_TASK TO COMPLETE_
Only the lines from the one containing "Activate the magnifier zoom tool" through the end of the material should be printed, exactly as they appear. Leave out pictures.
================================
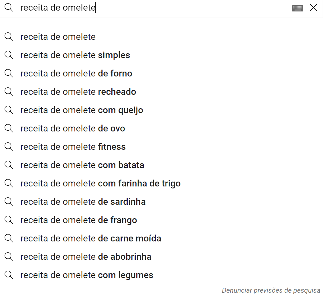Select suggestion 'receita de omelete de abobrinha'

click(86, 257)
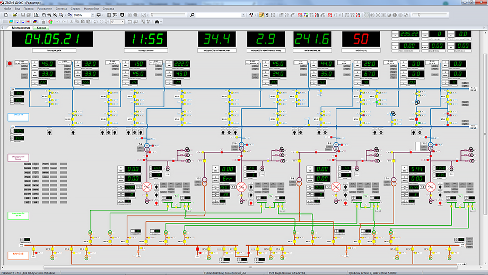488x275 pixels.
Task: Click the zoom in magnifier icon
Action: pyautogui.click(x=49, y=15)

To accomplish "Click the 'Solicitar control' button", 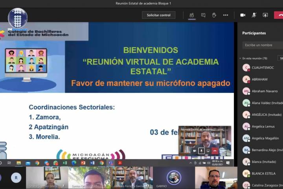I will pos(159,15).
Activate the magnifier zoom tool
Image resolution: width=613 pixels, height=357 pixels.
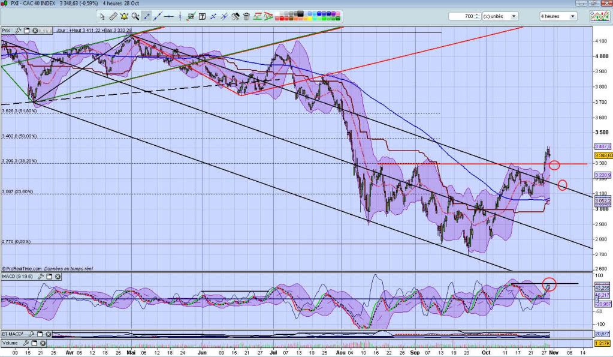pyautogui.click(x=135, y=16)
================================
_EXERCISE SOLUTION_
Activate the magnifier zoom tool
Image resolution: width=613 pixels, height=357 pixels.
pyautogui.click(x=135, y=16)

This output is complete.